A Justiça Federal de Santa Catarina determinou ao Instituto Nacional do Seguro Social (INSS) que conceda salário-maternidade de 120 dias a todas as seguradas da Previdência Social que adotarem ou obtiverem guarda judicial com objetivo de adoção — sem importar a idade da criança. A sentença foi dada pelo juiz Marcelo Krás Borges, da 1ª Vara Federal de Florianópolis, que determinou a suspensão do dispositivo da lei de benefícios que prevê 120 dias apenas para o caso de adoção de menores de um ano. A lei estabelece períodos menores se a criança for de mais idade. A determinação deve ser cumprida imediatamente e tem efeitos em todo o país.
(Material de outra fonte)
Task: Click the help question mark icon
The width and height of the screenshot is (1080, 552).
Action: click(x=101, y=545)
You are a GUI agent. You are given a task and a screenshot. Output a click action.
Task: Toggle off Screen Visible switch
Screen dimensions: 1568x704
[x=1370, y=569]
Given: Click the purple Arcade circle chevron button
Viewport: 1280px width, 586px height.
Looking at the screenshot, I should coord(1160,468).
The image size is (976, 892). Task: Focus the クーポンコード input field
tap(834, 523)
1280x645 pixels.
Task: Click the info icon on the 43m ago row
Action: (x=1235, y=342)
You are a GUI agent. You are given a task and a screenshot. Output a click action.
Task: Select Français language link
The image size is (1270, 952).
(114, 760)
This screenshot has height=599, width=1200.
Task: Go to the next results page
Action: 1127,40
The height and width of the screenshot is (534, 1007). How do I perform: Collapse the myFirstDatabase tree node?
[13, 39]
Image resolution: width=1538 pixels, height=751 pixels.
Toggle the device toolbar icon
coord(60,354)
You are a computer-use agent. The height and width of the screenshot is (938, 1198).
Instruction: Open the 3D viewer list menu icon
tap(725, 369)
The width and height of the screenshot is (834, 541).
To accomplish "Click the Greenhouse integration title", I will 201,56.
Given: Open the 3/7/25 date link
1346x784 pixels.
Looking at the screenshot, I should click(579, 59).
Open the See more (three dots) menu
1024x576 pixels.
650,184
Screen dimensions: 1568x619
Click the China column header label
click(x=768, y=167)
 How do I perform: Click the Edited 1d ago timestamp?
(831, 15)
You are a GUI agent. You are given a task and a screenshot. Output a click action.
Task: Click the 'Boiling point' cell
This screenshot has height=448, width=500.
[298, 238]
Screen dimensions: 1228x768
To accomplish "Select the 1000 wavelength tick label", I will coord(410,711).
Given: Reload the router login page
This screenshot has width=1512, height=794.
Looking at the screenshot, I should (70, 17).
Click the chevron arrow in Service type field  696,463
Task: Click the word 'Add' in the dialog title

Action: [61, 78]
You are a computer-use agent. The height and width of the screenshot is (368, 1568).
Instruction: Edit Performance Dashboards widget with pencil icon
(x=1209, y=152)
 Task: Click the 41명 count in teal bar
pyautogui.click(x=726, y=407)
O juiz considerou que a previsão de períodos menores, se a criança tiver entre um e quatro anos (60 dias) ou entre quatro e oito (30 dias), contraria a Constituição, que protege a família e veda a discriminação entre os filhos. “É indispensável que a criança adotada possua um contato e uma intimidade nos primeiros meses de adoção, a fim de que possa se adaptar à nova vida e se adequar à nova família”, afirmou Borges. “Se o pai ou
a mãe passar o dia no trabalho e não der a acolhida e o carinho necessário nos primeiros meses, é possível que a adoção não tenha sucesso, ficando o futuro da criança adotada perdido”, observou o juiz.